We learn this week of the impoverished widow of Zarephath whom God has commanded to feed Elijah during the drought imposed on the land and populace as a consequence of their persistent wrongdoing; and in the gospel, we have the account of a poor widow who contributes “two small copper coins” to the temple treasury, adding her negligible gift to the abundance that others have contributed.

Immediately prior to the account of the widow’s mite, Jesus warns his hearers against those in leadership who love their positions of influence and use them to get respect from others and numerous other privileges.

Among their outrages is that they “devour widows’ houses.” Jesus does not condemn those who give large amounts, nor those in positions of leadership as such. He condemns “hypocrisy” — the abuse of leadership and falsity in prayer exercised solely for personal profit and aggrandizement without regard for genuine godliness or even mere altruism.

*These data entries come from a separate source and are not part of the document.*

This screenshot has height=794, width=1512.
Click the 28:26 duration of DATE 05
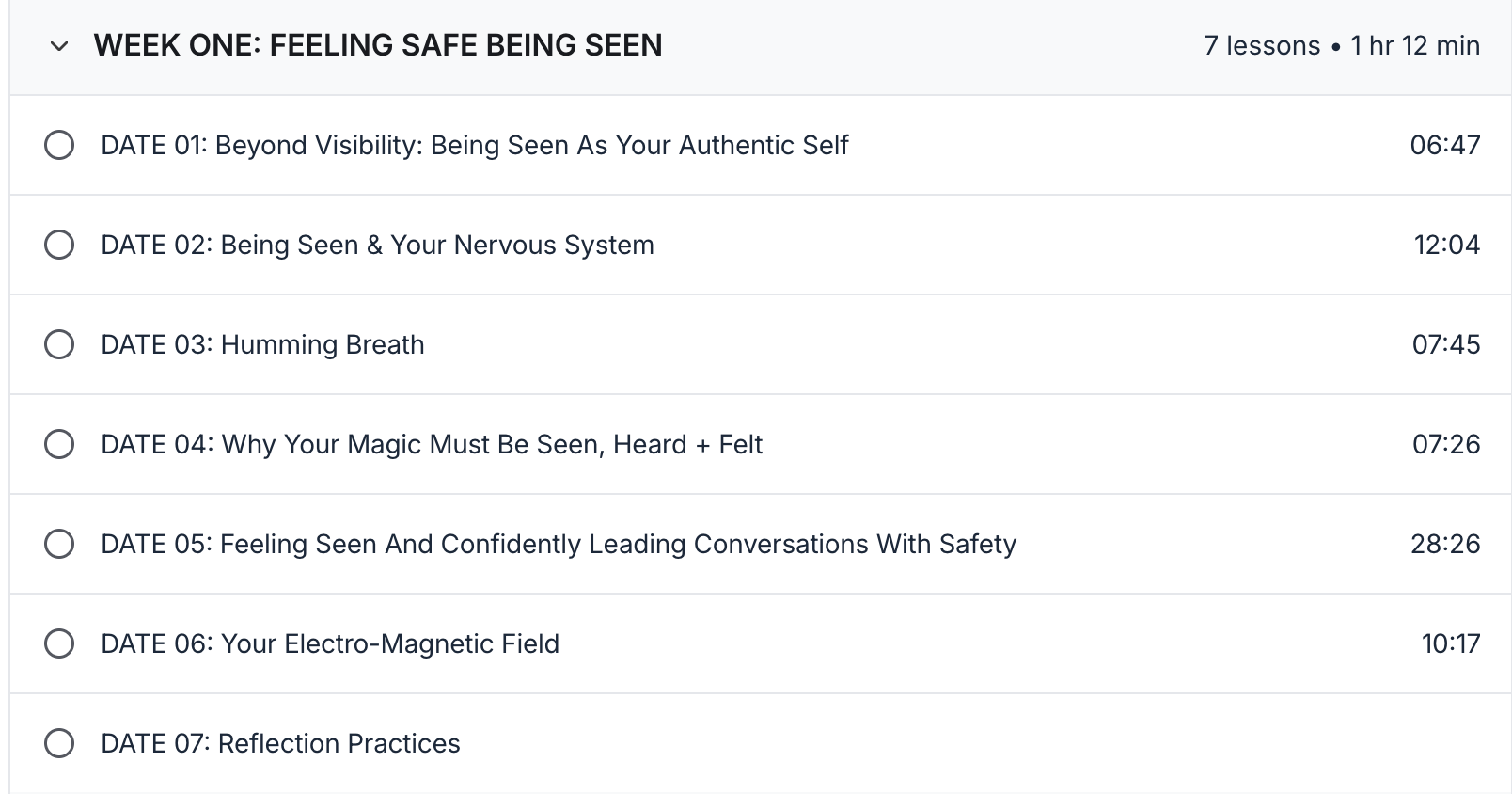point(1445,544)
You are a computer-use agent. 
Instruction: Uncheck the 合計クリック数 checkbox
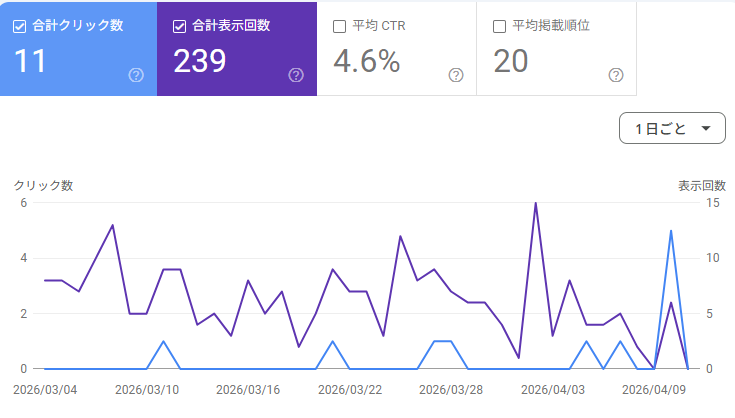click(19, 27)
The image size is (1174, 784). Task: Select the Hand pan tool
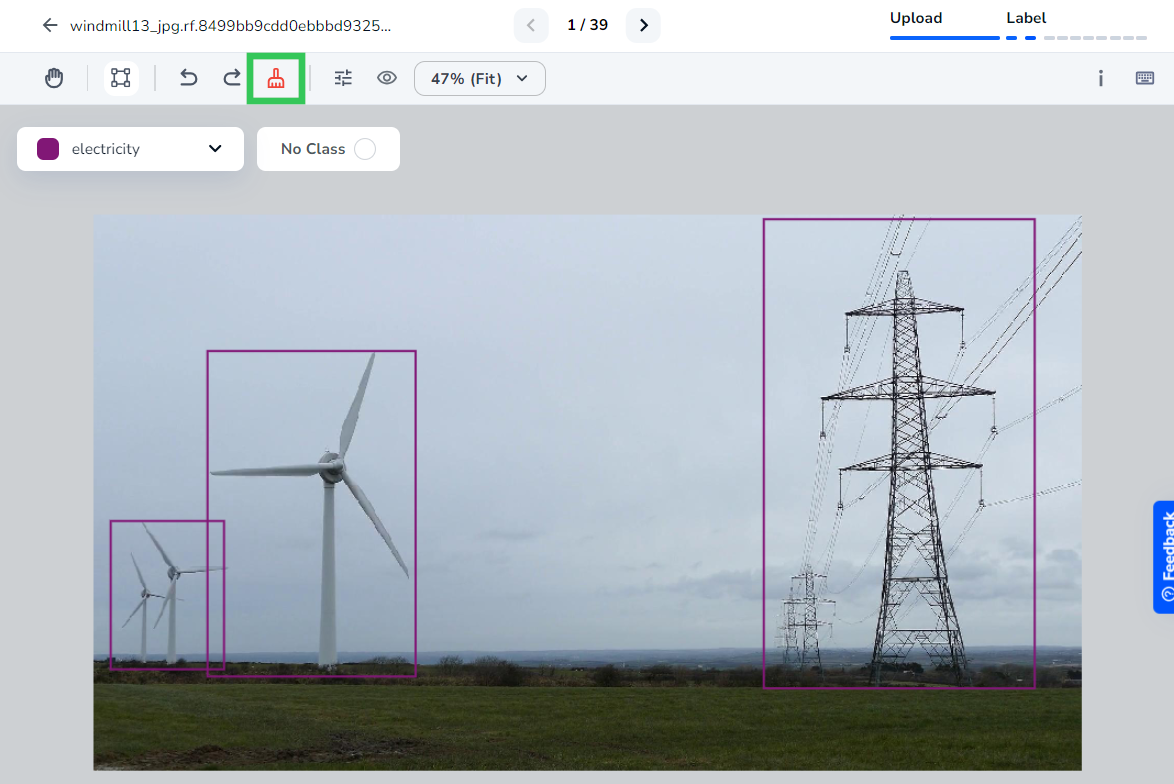click(53, 77)
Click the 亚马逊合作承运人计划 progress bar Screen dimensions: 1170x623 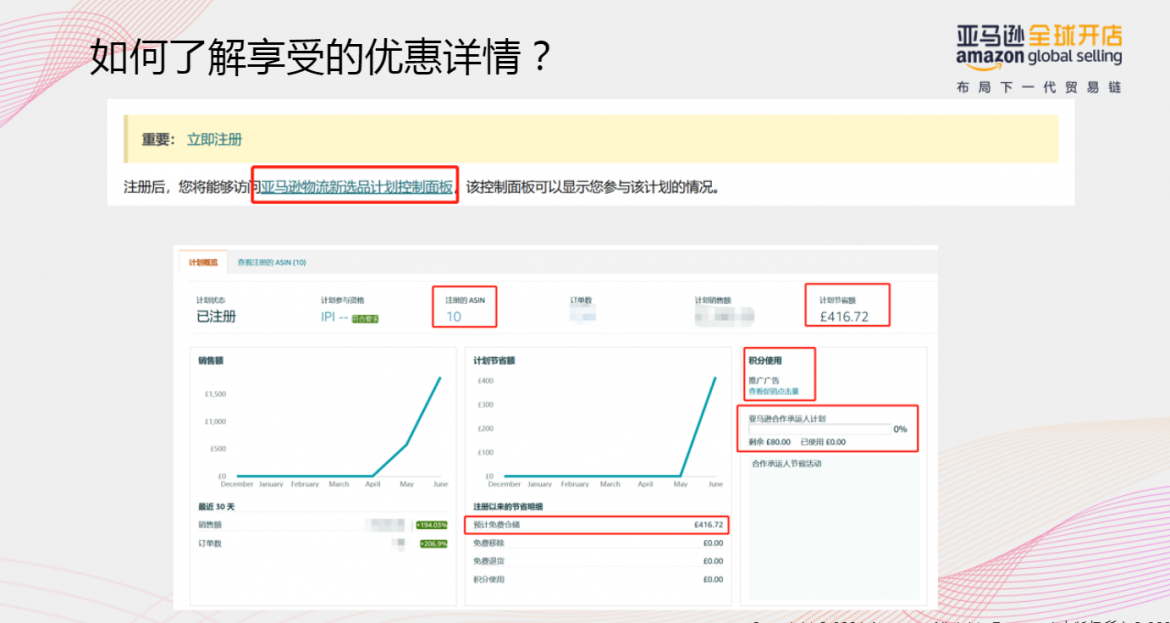click(x=818, y=429)
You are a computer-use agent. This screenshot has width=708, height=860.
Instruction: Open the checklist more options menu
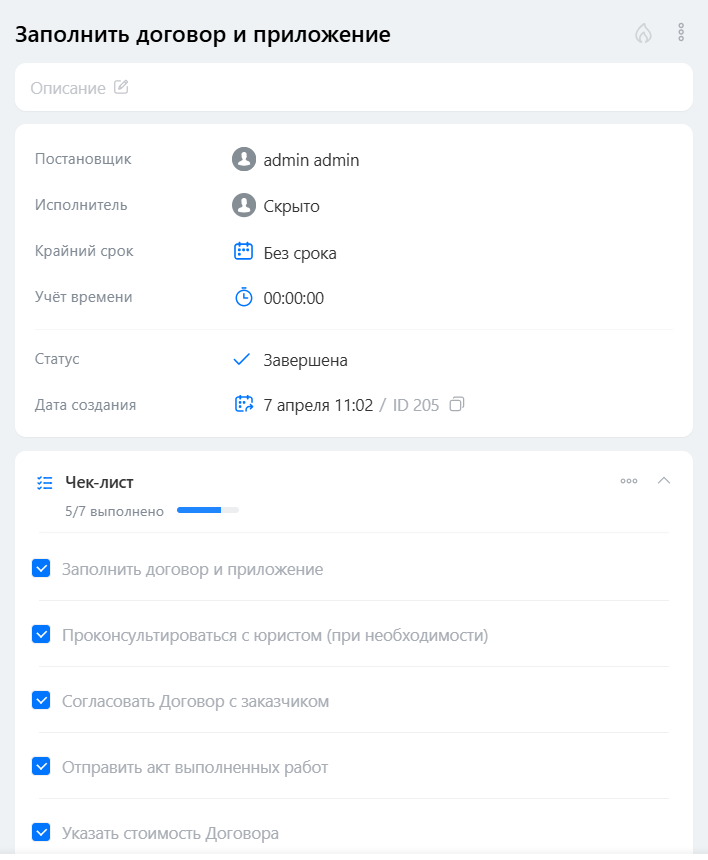point(629,481)
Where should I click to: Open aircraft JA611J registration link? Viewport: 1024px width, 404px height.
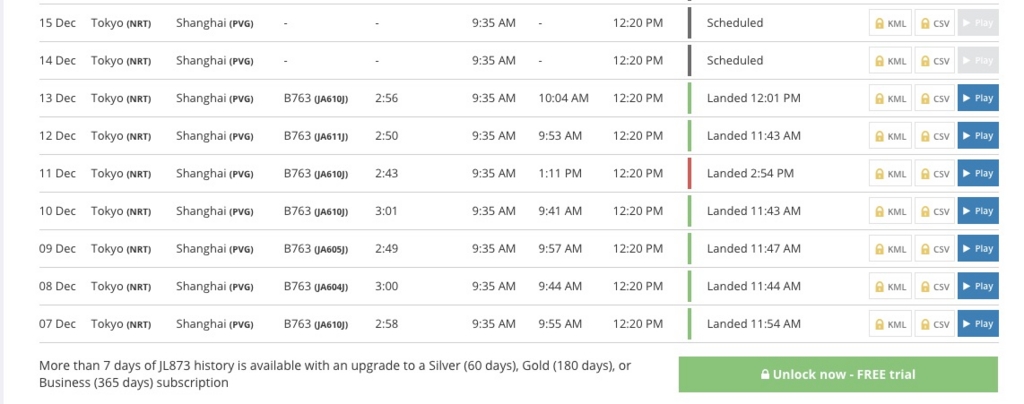pyautogui.click(x=331, y=136)
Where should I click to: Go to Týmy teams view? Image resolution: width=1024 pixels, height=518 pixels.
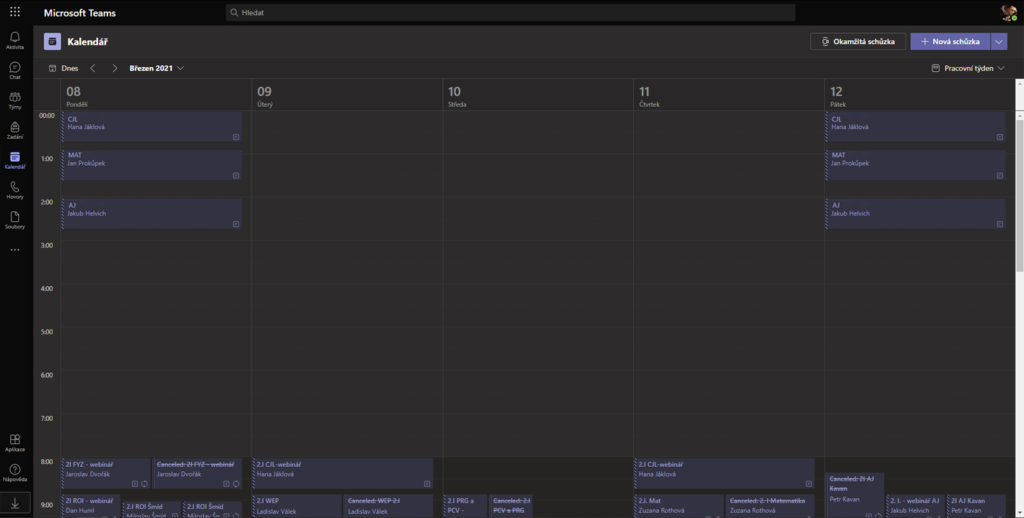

The widow in the gospel contributes “all she had to live on,” which is set in stark contrast to those who “devour widows’ houses.” The first is godly generosity and spiritual virtue; the second is rapacious exploitation of the powerless by conscienceless hypocrites. It is no wonder that Jesus pronounces that these “will receive the greater condemnation.” For us the evident lesson is that God does not demand wealth — he demands sacrifice. That is, the amount of the gift is almost unimportant. Of greatest significance is that a giver be conformed by his giving more and more into the way of virtue.

God desires the full hearts of his people, and their gift-giving is a vital part of being shaped in sanctity. An offering, however, even in large amount, which is a substitute — or worse — for genuine offering of self is loathsome to God. The sobering fate of Ananias and Sapphira (Acts 5:1-11) was not pronounced because they’d kept back money from the church and lied about it, but because their action showed that they had turned utterly away from God.

Although God informed Elijah, “I have commanded a widow there to feed you,” this is apparently news to the widow, for she knows of no specific command that she is to feed the prophet. She is willing, however, to share her pitifully meager resources with the prophet just on his say-so that the Lord will keep her and her son supplied. This is sufficient “command” for her, who shows the characteristic generosity of goods found in those who are truly faithful.

Look It Up

How did King David respond when Araunah offered to give him everything he needed to offer a sacrifice to the Lord? See 2 Sam. 24: 18-25.

Think About It

Why did King David make that answer to Araunah? And what did he do about it?